Claymore miner was one of the most efficient Ethash GPU miners, but when Ethereum hit DAG epoch 384, it no longer worked, as it did not support past epoch 385. The DaggerHashimoto algorithm increases the DAG file every 30,000 blocks, which makes up one epoch — this increase then increases the GPU memory requirements needed for mining.

Claymore software is built with a dual Ethereum miner for mining cryptocurrencies with a similar algorithm without compromising on the hash rate.

Claymore was also famous for constantly rolling out new updates and being well- optimized. Claymore’s Dual Ethereum v15.0 is available for AMD and NVIDIA-based GPU miners. Although specially designed for Ethash, Claymore works excellently with other similar mining algorithms, but it’s unclear if it will still work for Ethereum after epoch 384 at this time (February 2021).

WildRig Multi Miner

The WildRig Multi Miner software for GPU mining supports more than 30 different algorithms. WildRig Multi focuses on modern AMD GPUs and is supported on both Linux and Windows systems. The developer fee on the network is set to 2 percent.

KawPoW Miner

KawPow is very popular among miners because of its support for any type of mining pool. The major drawback of this mining software is its lack of compatibility for AMD GPU devices. The Kawpow Miner 1.2.3 is the latest version of this all-purpose mining software as of February 2021.

What to Mine With GPUs

Choosing a cryptocurrency to mine with GPUs is one of the major problems new miners face. In making the decision, one of the most frequently asked questions has been how much one can make from mining cryptocurrencies with GPUs.

To start, the project must be built on a blockchain architecture that supports proof-of-work (PoW) before it can be mined with GPUs. Also, different factors affect how much rewards one can make from GPU, including the block rewards.

The block reward is the amount of crypto given to a miner/pool of miners for completing a block of cryptographic equations on a blockchain.В

For example, when Bitcoin launched in 2009, mining one block would earn you 50 BTC. However, in 2012, the block reward was halved to 25 BTC. By 2016, this was halved again to 12.5 BTC. Finally, in May 2020, the reward halved again to 6.25 BTC.

The best cryptos to mine are those that give rewards that can cover the electricity charges used in mining and the cost of the mining device/rigs.

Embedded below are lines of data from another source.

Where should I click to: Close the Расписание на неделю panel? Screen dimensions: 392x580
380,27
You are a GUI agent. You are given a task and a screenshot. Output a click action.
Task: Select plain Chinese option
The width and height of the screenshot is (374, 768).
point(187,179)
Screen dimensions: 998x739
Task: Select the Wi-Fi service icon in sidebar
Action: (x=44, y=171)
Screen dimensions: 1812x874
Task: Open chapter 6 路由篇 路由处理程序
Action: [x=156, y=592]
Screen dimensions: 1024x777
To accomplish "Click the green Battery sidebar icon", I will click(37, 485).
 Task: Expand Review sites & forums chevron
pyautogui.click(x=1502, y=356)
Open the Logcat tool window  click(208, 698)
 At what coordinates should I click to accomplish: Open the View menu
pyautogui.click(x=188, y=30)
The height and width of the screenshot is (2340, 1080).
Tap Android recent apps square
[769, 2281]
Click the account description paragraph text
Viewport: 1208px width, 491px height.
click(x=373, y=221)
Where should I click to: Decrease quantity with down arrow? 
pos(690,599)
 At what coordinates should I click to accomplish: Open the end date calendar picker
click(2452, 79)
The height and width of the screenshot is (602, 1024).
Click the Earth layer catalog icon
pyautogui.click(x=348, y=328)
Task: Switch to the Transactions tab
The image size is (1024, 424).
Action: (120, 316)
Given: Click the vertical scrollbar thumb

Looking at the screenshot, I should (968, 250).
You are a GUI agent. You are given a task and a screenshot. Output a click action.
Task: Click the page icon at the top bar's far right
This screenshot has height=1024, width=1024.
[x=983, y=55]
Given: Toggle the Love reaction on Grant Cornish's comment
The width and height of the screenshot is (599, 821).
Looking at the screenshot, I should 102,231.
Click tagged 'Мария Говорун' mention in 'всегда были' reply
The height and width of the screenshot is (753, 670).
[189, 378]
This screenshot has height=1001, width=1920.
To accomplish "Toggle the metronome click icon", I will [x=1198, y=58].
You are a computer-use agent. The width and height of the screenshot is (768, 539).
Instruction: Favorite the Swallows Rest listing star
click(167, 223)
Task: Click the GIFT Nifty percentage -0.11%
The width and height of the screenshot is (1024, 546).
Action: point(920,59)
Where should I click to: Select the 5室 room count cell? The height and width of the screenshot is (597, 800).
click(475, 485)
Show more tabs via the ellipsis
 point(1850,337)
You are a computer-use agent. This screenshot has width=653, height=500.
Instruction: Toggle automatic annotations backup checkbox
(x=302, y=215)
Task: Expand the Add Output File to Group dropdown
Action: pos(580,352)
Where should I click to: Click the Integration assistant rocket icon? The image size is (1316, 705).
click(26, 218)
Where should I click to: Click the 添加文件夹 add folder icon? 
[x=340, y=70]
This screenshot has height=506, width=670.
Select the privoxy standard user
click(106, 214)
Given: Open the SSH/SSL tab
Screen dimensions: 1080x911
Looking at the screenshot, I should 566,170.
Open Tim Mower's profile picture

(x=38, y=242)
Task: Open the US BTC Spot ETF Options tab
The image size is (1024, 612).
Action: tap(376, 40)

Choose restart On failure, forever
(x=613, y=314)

Best Crypto to Mine With GPU

Some of the best cryptos to mine with GPU in 2021 are the following.

Grin (GRIN)

Grin is a relatively new cryptocurrency with high block rewards. Although the complexity of mining changes dynamically on the Grin network, mining is relatively easy and the project offers unlimited coins — a joy for miners. 60 GRIN is rewarded per block mined. A grin coin currently trades at $0.34 as of Feb. 1, 2021.

Bitcoin Gold (BTG)

This is one of the few cryptocurrencies created specifically for GPU mining. The architecture is perfectly optimized to support GPU mining. It is also one of the few non-stablecoin cryptos that have a relatively stable price.

Bitcoin Gold implements the Zhash hashing function and offers 12.5 BTG for a mined block. A BTG currently trades at $10.65 as of Feb. 1, 2021.

Litecoin (LTC)

Litecoin was one of the first users of the Scrypt protocol, meaning the network is best suited for GPU mining. Litecoin can be mined without an ASIC because it uses the SCRYPT protocol. The network also provides high-speed transactions with low fees.

Completing a block earns you a 12.5 LTC. Litecoin is currently valued at $132 as of Feb. 1, 2021.

Now that you’ve learned how to mine with GPUs, check out upcoming guide into mining with ASICs.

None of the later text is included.